■ Work required
Beginning with the line of the entries below that holds "The height and width of the screenshot is (770, 1126)." and ending with the line that holds "Open the Depot selector pill", transcribe each line exactly as written. Pictures stay out.

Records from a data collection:
◆ ◆ ◆ ◆

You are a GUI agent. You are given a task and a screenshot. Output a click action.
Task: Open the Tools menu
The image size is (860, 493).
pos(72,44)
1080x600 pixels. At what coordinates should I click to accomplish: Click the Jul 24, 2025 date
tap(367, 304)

◆ ◆ ◆ ◆

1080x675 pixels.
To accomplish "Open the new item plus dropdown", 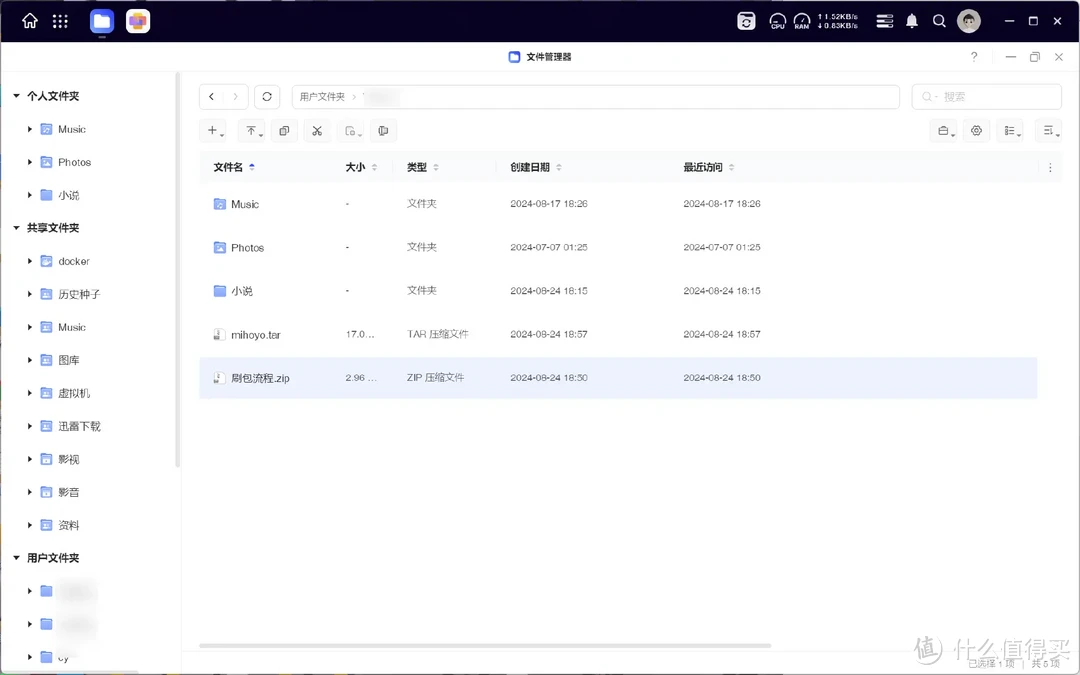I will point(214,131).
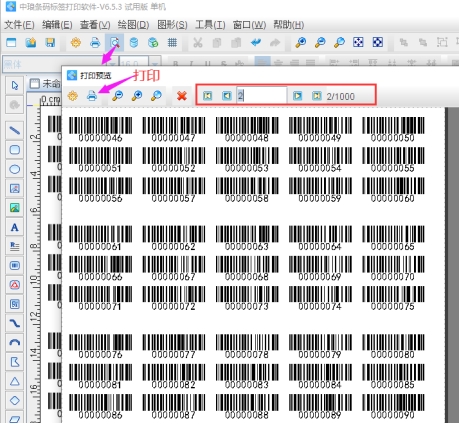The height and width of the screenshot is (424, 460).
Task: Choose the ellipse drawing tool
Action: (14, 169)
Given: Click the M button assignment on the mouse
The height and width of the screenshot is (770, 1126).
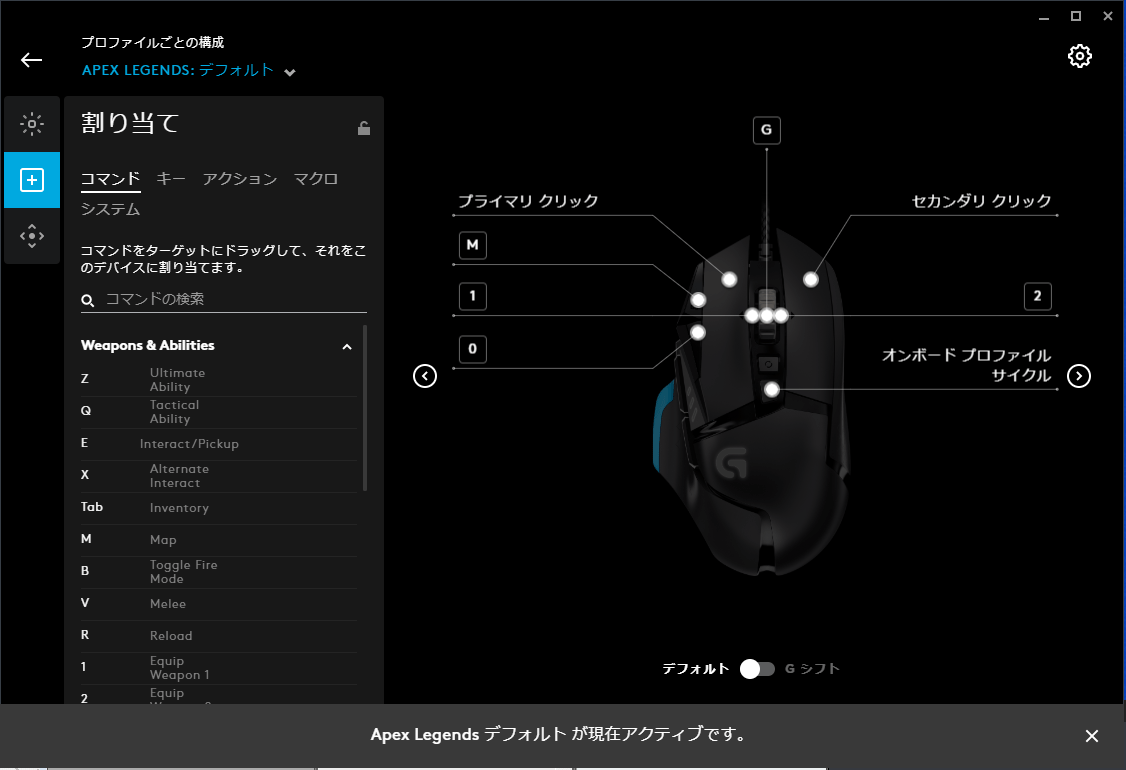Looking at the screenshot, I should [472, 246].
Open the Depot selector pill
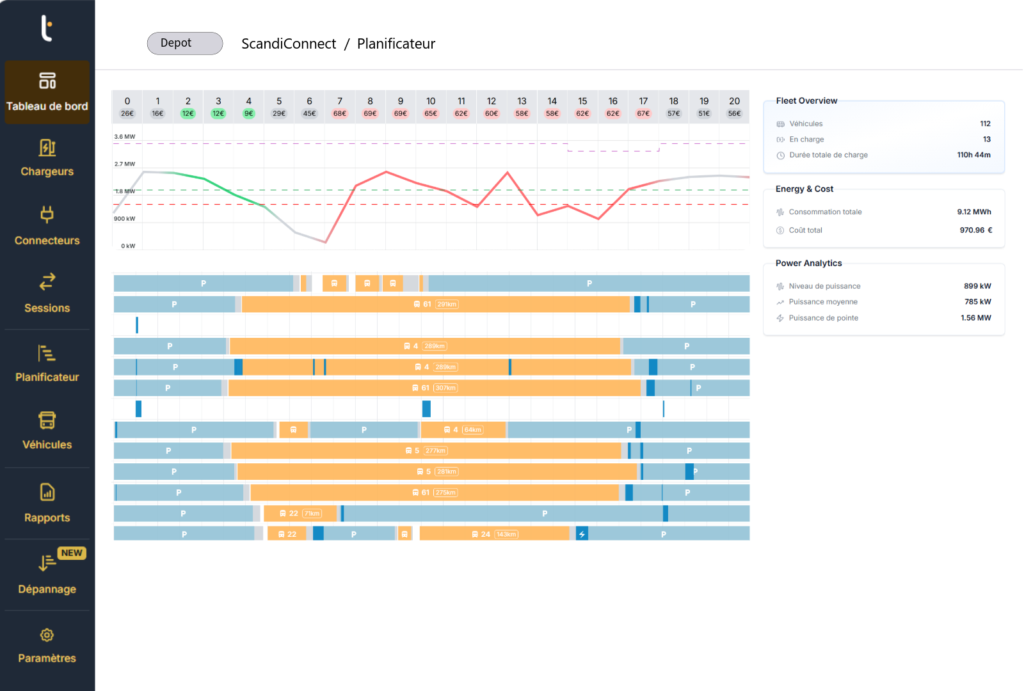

◆ ◆ ◆ ◆

■ Problem solution
The height and width of the screenshot is (770, 1126).
Looking at the screenshot, I should [472, 246].
Open the Depot selector pill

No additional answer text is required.